CSD ERP analysis for EEG data
Over the occipital electrode site (Oz, Fig. 3), an early positive component (CSD-P1) after ∼100 ms was found to differ significantly (F(4,68) = 7.85, p < 0.001) between pure-noise and all object conditions (all p < 0.001), but the different object conditions did not differ significantly from each other (all p > 0.10). This was followed by a negative component (CSD-N2) peaking ∼200 ms after stimulus onset that showed a significant modulation by discriminability levels (F(4,68) = 5.50, p < 0.001). The third, negative component peaked at 300 ms after stimulus onset and showed a slow decay until 600 ms, i.e., approximately until the beginning of the response phase. The amplitude of the CSD-N3 varied significantly with the discriminability levels (F(4,68) = 10.23, p < 0.001; Fig. 3A). CSD ERPs appeared to be more sensitive to differences between discriminability conditions than classical ERP analyses. However, neither form of ERP analysis could reveal the decision outcomes. Note that this underscores the importance of the following pattern classification analysis.

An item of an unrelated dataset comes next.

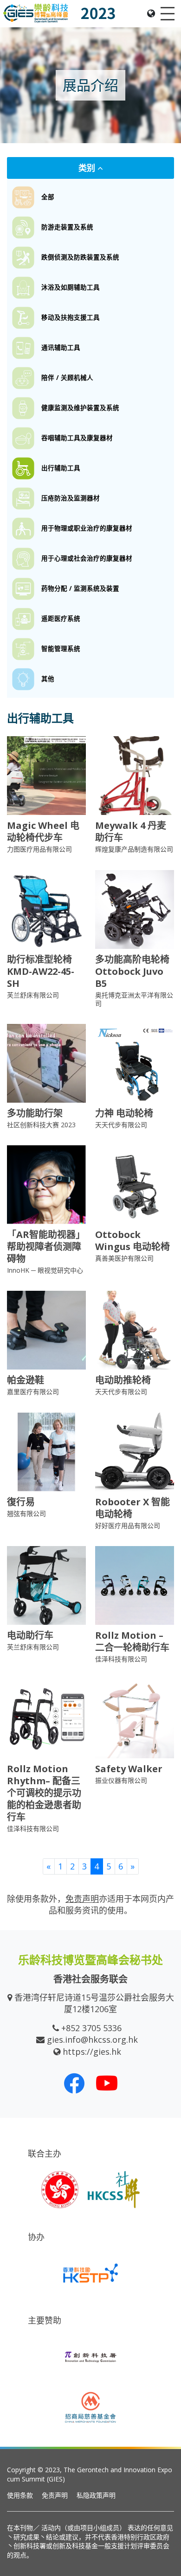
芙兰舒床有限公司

Multivariate pattern classification for EEG data
We then analyzed the information in the spatial configuration of activity across all 63 electrode sites at consecutive time points. For the highest discriminability (66.67 ms) condition, information about stimulus identity was encoded in brain activity by the second poststimulus interval (100–200 ms), as confirmed by the baseline test as well as by the permutation test (all p < 0.01). The peak of information encoding was at 240 ms. The decoding accuracies decreased with discriminability. The three highest discriminability conditions showed significant decoding accuracies in the 200–300 ms window, regardless of the statistical test applied (66.67 ms: p < 0.001; 50.00 ms: p < 0.001; 33.33 ms: p < 0.05). By contrast, no information was found for the lowest discriminability condition for any time window (16.67 ms; all p > 0.10; Fig. 4).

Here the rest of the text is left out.